Gerindra Kritisi Target Pertumbuhan 2021 yang Akhirnya Tak Tercapai
Oleh : Irawan
Rabu | 29-12-2021 | 08:04 WIB
heri_gunawan_gerindrab1.jpg Honda-Batam
Kapoksi Gerindra Komisi XI DPR RI Heri Gunawan (Foto: Istimewa)

BATAMTODAY.COM, Jakarta - Memasuki penghujung tahun 2021 target pertumbuhan ekonomi akhirnya tak tercapai. Setidaknya ada empat faktor yang menyelimuti kegagalan mengejar target pertumbuhan yang dipatok pemerintah sebesar 3,5-4 persen itu.

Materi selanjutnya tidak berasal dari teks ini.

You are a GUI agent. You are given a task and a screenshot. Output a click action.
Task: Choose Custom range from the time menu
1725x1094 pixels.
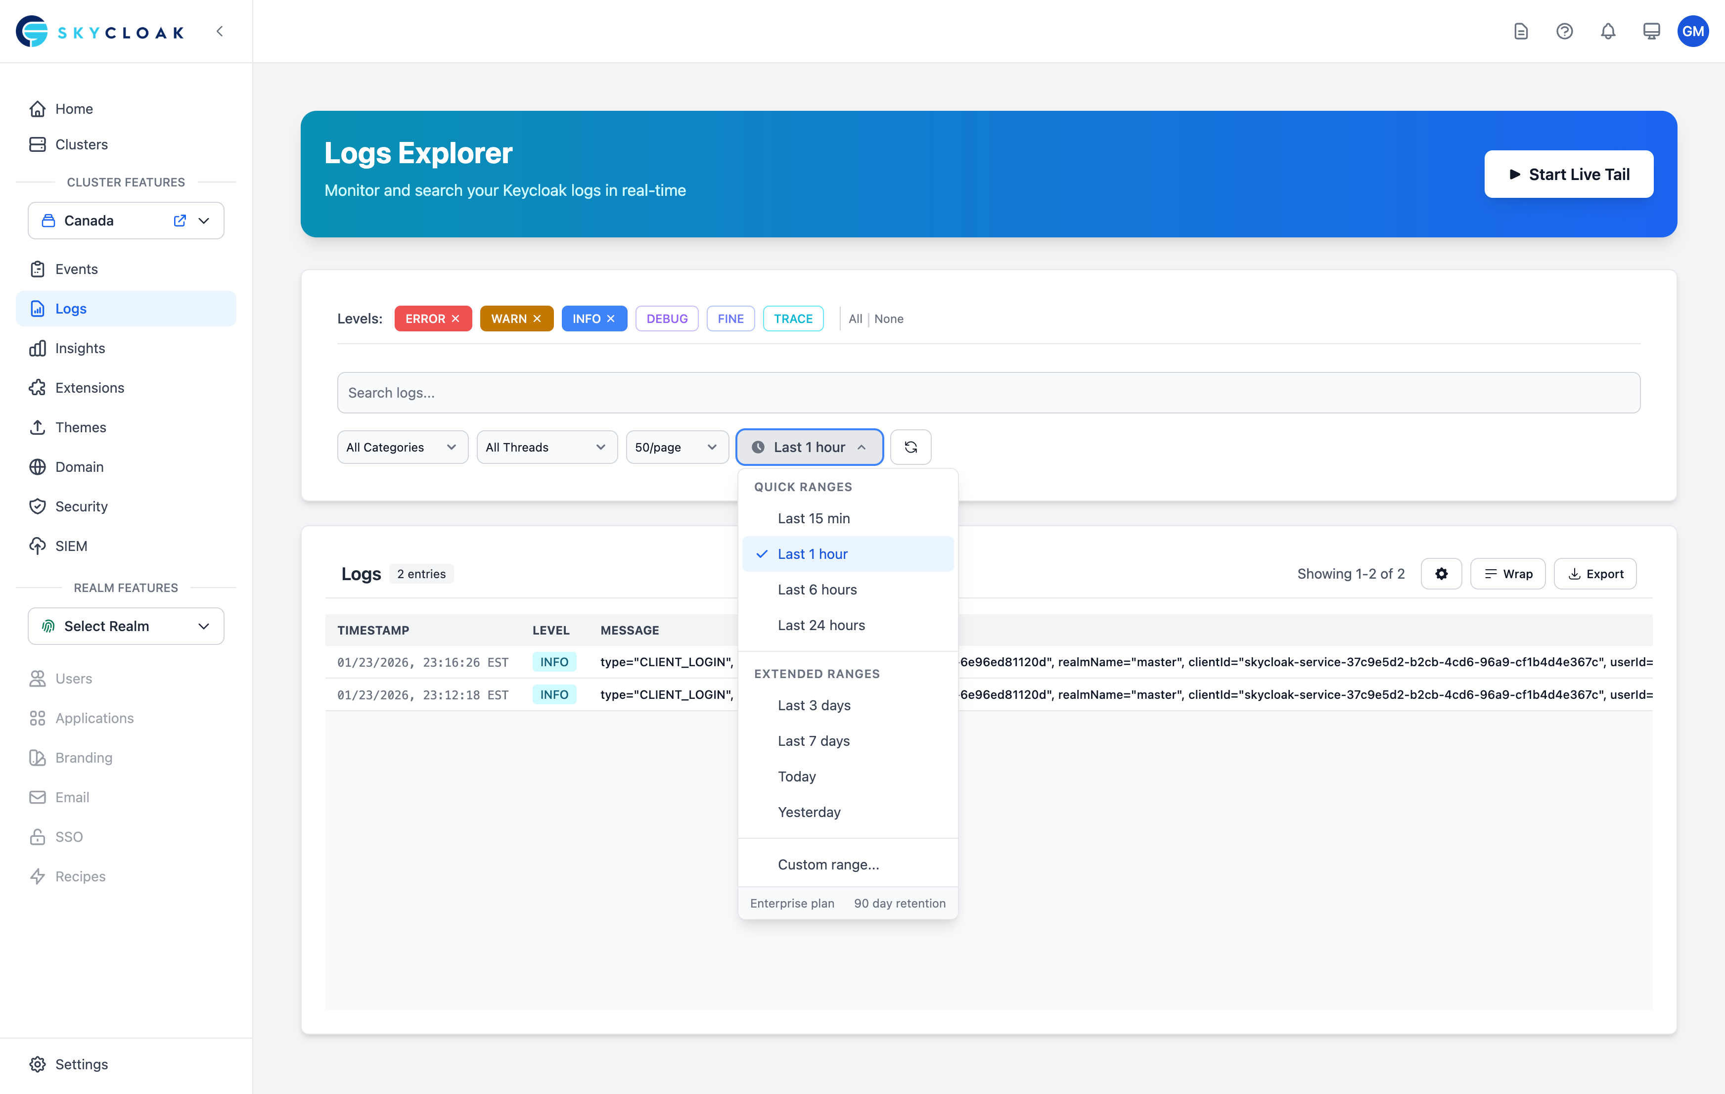pos(829,864)
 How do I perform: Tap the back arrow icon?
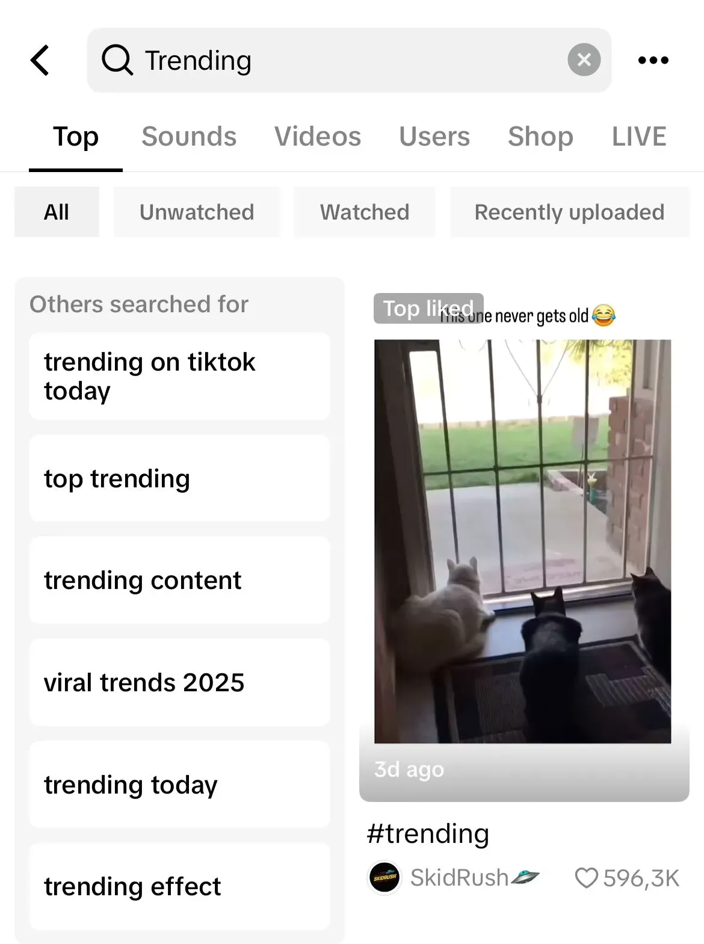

Kapoksi Gerindra Komisi XI DPR RI Heri Gunawan mengatakan, dari empat faktor tersebut, yang paling krusiasl adalah lambatnya belanja di awal tahun 2021.

"Faktor pertama, belum ditindaklanjutinya arahan presiden untuk mempercepat belanja di awal-awal tahun," kata Hergun, sapaan akrab Heri Gunawan di dalam siaran persnya, Selasa (28/12/2021).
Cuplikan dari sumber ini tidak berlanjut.